RECORD EXCERPTS
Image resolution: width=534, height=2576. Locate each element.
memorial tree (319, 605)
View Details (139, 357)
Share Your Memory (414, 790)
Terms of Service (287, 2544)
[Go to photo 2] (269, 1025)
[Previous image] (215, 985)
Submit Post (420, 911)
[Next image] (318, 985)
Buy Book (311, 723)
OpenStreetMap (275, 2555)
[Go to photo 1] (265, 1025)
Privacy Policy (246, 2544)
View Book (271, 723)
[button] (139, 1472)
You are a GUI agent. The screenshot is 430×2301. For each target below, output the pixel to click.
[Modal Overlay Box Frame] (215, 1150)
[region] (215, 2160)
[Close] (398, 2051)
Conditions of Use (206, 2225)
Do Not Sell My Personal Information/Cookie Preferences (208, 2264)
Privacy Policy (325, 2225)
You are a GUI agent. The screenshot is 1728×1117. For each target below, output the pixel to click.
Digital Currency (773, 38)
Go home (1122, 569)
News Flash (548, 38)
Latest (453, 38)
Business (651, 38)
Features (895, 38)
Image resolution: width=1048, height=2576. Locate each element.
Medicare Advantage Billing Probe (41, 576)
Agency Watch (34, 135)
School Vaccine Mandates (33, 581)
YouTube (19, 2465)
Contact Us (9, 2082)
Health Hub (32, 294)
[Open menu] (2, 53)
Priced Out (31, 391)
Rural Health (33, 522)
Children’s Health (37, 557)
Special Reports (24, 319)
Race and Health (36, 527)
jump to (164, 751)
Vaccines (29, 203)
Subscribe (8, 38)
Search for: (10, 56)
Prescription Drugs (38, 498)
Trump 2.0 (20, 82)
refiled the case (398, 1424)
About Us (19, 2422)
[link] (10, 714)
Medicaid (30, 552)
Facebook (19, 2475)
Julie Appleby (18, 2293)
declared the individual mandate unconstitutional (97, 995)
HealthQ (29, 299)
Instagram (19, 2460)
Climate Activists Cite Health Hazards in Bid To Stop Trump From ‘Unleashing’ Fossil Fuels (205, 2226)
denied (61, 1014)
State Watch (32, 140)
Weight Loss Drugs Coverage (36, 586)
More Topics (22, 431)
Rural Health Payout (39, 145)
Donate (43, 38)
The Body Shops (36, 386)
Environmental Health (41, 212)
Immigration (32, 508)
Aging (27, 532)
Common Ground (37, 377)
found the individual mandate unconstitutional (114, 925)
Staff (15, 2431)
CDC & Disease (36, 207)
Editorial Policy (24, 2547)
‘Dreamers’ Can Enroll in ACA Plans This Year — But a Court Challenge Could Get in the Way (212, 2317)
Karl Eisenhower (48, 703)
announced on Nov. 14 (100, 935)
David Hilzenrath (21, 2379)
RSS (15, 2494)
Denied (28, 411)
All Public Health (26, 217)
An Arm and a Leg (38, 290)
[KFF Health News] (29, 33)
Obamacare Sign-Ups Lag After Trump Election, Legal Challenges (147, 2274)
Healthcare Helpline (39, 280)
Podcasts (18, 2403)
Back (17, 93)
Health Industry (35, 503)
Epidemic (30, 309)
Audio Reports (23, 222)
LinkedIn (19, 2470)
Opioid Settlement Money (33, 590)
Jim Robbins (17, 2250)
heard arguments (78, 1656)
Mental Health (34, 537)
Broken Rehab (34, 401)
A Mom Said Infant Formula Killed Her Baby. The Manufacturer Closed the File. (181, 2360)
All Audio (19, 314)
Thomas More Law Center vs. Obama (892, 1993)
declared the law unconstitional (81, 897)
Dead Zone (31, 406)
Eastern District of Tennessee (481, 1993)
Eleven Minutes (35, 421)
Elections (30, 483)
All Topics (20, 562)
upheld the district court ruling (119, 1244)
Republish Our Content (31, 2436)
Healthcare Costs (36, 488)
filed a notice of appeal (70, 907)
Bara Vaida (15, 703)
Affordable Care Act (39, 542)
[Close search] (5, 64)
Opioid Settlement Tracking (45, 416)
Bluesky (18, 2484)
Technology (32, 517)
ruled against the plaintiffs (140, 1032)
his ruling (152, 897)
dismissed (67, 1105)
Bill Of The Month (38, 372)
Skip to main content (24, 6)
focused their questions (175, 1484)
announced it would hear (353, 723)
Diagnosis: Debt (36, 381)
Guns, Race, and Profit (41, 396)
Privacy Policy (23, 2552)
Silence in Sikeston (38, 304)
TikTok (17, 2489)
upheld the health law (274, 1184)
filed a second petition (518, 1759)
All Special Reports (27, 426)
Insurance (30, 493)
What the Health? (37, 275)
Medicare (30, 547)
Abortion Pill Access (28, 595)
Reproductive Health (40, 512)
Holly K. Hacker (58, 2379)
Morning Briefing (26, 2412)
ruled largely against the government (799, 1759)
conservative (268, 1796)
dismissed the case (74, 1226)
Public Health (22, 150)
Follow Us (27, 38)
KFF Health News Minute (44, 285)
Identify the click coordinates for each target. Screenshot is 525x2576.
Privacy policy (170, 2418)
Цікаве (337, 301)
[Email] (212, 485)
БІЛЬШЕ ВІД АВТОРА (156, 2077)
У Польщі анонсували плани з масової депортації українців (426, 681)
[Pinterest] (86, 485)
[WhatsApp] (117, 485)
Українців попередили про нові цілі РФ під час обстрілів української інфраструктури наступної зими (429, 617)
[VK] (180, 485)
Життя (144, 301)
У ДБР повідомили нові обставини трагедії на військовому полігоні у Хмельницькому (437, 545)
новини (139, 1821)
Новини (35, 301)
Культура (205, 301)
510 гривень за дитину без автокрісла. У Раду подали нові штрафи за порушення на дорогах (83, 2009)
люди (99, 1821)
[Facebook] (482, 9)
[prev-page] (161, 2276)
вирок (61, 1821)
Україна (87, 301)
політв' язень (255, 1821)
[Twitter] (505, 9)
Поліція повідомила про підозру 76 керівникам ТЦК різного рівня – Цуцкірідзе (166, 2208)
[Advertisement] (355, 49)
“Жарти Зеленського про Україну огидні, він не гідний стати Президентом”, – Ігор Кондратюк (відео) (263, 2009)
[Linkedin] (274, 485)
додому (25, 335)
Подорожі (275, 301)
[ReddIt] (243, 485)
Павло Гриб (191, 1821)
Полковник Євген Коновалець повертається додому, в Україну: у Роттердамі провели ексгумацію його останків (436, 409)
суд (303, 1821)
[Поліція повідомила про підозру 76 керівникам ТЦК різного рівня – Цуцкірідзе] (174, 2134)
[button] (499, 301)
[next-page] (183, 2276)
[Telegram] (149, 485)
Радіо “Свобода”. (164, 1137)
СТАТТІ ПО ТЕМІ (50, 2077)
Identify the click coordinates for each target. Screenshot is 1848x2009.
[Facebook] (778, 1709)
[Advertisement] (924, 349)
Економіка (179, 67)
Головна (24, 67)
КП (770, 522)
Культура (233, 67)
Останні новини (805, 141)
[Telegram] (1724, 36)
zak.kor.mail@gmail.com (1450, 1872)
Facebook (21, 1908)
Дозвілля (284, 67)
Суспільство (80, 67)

DIRECTIONS
Output the data exactly, from the first line through the line that holds "Editorial Policy (24, 2547)", so that no later line appears.

SOLUTION FOR THIS EXERCISE
Image resolution: width=534, height=2576. Locate each element.
memorial tree (319, 605)
View Details (139, 357)
Share Your Memory (414, 790)
Terms of Service (287, 2544)
[Go to photo 2] (269, 1025)
[Previous image] (215, 985)
Submit Post (420, 911)
[Next image] (318, 985)
Buy Book (311, 723)
OpenStreetMap (275, 2555)
[Go to photo 1] (265, 1025)
Privacy Policy (246, 2544)
View Book (271, 723)
[button] (139, 1472)
You are a GUI agent. The screenshot is 430×2301. For each target below, output the pixel to click.
[Modal Overlay Box Frame] (215, 1150)
[region] (215, 2160)
[Close] (398, 2051)
Conditions of Use (206, 2225)
Do Not Sell My Personal Information/Cookie Preferences (208, 2264)
Privacy Policy (325, 2225)
You are a GUI agent. The screenshot is 1728×1117. For each target below, output the pixel to click.
Digital Currency (773, 38)
Go home (1122, 569)
News Flash (548, 38)
Latest (453, 38)
Business (651, 38)
Features (895, 38)
Image resolution: width=1048, height=2576. Locate each element.
Medicare Advantage Billing Probe (41, 576)
Agency Watch (34, 135)
School Vaccine Mandates (33, 581)
YouTube (19, 2465)
Contact Us (9, 2082)
Health Hub (32, 294)
[Open menu] (2, 53)
Priced Out (31, 391)
Rural Health (33, 522)
Children’s Health (37, 557)
Special Reports (24, 319)
Race and Health (36, 527)
jump to (164, 751)
Vaccines (29, 203)
Subscribe (8, 38)
Search for: (10, 56)
Prescription Drugs (38, 498)
Trump 2.0 (20, 82)
refiled the case (398, 1424)
About Us (19, 2422)
[link] (10, 714)
Medicaid (30, 552)
Facebook (19, 2475)
Julie Appleby (18, 2293)
declared the individual mandate unconstitutional (97, 995)
HealthQ (29, 299)
Instagram (19, 2460)
Climate Activists Cite Health Hazards in Bid To Stop Trump From ‘Unleashing’ Fossil Fuels (205, 2226)
denied (61, 1014)
State Watch (32, 140)
Weight Loss Drugs Coverage (36, 586)
More Topics (22, 431)
Rural Health Payout (39, 145)
Donate (43, 38)
The Body Shops (36, 386)
Environmental Health (41, 212)
Immigration (32, 508)
Aging (27, 532)
Common Ground (37, 377)
found the individual mandate unconstitutional (114, 925)
Staff (15, 2431)
CDC & Disease (36, 207)
Editorial Policy (24, 2547)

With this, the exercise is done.